-- start TEXT --
This is probably one of my favourite courseworks during university. We all got given 3 binaries and we had to reverse engineer them by any means necessary to find the set of passwords which the binaries would accept. I could've cheated and just patch the binary so that it would accept all passwords but there's no fun in that! This writeup was originally in LaTeX then directly converted to HTML followed by a bunch of tweaking so there may be typos in the odd place, sorry!

Ex1_2

I first started off by running objdump -d to get the assembly code of the binary. From this I found the functions that were most relevant to finding the password for the binary were main and check.

Taking a further look at main :

Figure 1: Assembly code of main with objdump -d.

After the user has input a string (using the scanf function) of some sort, the check function is called. Then the strlen function is called and a few conditional jumps are performed.

To becodeer understand the control flow of this program, I then used IDA to visualise the program in an easier way.

Figure 2: Control flow of main in IDA.
-- end TEXT --
» **GOALS**:
1/ In the records, take everything from the line containing "Task: Click comment" down to the line containing "pyautogui.click(x=309, y=241)", both included. Rewrite those lines with "Task" swapped for "Goal" and nothing else altered.
2/ Extend the writeup on reverse engineering the password binaries, picking up after its final line.
-- start INPUT FOR THIS TASK --
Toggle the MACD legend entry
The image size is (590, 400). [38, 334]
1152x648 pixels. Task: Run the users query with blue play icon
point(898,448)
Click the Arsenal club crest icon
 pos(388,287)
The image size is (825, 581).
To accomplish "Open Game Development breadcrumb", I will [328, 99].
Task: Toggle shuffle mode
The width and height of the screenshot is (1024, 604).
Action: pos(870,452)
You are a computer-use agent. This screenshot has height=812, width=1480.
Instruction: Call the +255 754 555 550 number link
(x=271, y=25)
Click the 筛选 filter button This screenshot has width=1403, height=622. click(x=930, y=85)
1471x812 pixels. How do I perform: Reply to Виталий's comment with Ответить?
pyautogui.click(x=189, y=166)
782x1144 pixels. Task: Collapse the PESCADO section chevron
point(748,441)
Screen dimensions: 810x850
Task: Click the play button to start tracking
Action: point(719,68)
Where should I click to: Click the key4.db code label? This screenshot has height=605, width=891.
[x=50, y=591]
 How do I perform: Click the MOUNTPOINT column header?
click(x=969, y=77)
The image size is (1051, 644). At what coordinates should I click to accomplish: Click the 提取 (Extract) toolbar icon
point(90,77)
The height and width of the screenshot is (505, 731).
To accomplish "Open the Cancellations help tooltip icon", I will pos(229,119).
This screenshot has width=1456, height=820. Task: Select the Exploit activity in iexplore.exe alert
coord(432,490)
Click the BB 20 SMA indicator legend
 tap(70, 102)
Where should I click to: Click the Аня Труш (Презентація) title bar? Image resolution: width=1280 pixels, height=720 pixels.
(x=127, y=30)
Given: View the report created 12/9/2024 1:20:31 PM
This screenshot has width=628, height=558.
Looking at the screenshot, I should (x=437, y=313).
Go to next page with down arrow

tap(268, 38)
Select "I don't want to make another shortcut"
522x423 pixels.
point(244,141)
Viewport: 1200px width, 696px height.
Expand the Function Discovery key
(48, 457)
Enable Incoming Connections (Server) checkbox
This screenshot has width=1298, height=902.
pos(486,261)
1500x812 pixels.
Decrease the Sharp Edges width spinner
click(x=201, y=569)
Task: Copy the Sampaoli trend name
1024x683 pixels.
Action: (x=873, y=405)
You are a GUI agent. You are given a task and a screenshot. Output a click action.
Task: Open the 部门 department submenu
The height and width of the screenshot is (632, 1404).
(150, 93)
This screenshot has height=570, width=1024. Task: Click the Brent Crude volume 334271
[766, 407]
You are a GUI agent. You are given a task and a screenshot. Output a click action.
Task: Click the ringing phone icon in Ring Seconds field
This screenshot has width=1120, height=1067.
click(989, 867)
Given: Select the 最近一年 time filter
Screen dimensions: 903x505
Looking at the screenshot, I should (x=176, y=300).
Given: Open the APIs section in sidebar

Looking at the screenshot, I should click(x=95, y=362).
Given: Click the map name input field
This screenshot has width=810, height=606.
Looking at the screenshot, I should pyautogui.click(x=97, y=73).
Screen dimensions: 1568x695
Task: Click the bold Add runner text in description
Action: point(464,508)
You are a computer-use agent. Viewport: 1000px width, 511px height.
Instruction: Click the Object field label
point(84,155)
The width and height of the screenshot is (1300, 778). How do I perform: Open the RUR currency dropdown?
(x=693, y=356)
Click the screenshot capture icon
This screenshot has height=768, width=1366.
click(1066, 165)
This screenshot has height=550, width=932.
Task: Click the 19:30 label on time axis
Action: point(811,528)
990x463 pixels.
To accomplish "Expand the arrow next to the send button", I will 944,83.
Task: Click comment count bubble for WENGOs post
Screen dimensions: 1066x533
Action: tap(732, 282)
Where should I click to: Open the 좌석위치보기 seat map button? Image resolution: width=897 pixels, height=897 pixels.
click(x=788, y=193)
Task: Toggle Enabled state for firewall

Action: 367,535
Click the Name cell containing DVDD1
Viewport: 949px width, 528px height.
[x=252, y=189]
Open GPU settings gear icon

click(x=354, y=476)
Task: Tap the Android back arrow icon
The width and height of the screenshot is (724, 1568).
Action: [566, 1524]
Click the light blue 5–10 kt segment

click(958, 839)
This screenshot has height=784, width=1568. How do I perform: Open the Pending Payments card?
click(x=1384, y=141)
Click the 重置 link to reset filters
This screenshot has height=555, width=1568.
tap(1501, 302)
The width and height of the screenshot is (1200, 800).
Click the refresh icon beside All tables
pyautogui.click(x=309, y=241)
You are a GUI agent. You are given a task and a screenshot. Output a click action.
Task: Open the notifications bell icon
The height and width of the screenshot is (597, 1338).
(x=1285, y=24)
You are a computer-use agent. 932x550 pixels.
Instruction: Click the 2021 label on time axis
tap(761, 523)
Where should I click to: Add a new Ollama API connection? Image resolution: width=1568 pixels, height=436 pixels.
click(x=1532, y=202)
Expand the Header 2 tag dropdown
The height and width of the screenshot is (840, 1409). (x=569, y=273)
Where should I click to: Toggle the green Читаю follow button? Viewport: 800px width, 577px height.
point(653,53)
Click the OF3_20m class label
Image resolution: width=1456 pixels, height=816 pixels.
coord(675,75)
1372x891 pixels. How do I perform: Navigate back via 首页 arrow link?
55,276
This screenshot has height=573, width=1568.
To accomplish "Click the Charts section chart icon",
-- end INPUT FOR THIS TASK --
» **RESPONSES IN ORDER**:
1/
Goal: Click comment count bubble for WENGOs post
Screen dimensions: 1066x533
Action: tap(732, 282)
Where should I click to: Open the 좌석위치보기 seat map button? Image resolution: width=897 pixels, height=897 pixels.
click(x=788, y=193)
Goal: Toggle Enabled state for firewall

Action: 367,535
Click the Name cell containing DVDD1
Viewport: 949px width, 528px height.
[x=252, y=189]
Open GPU settings gear icon

click(x=354, y=476)
Goal: Tap the Android back arrow icon
The width and height of the screenshot is (724, 1568).
Action: [566, 1524]
Click the light blue 5–10 kt segment

click(958, 839)
This screenshot has height=784, width=1568. How do I perform: Open the Pending Payments card?
click(x=1384, y=141)
Click the 重置 link to reset filters
This screenshot has height=555, width=1568.
tap(1501, 302)
The width and height of the screenshot is (1200, 800).
Click the refresh icon beside All tables
pyautogui.click(x=309, y=241)

2/
From this we can see that before any jumps are made, the value from strlen, which computes the length of the string in ebx(the string the user has entered), is compared with the return value of check. We know this is true because the return value of any function is always stored in eax. Similarly we know that the string the user has entered is stored in ebx since running GDB tells us.

The cmp instruction followed by the jz instruction implies checking the two values are equal. This means in order to enter a correct password for this program, the return value of check must equal the length of the string entered.

Now let us take a deeper look into the check function.

Figure 3: Control Flow of check in IDA.

The overall structure of this represents a loop, we know this since we test for a condition, jump, run a block of code and then loop again.

This was where it started to get tricky so in order to understand what was going on I started to use GDB.

I found out that in the loop, the register edi contained the length of the string and ecx was a variable used as a counter variable starting from 0.

In the body of the loop, I found out that the movsx instruction allowed to store 2 adjacent characters of the string entered in registers ebx and esi respectively. In programs, characters are stored as numbers in the ASCII format.

Here is an example of what I mean in GDB:

Figure 4: Checking values of registers in GDB with input 27.

So in this example ebx would contain 7 and esi would contain 2.

The rest of the assembly in this loop is easy to understand, a running total is kept of the difference between the characters (right character minus left character) and is stored in edx.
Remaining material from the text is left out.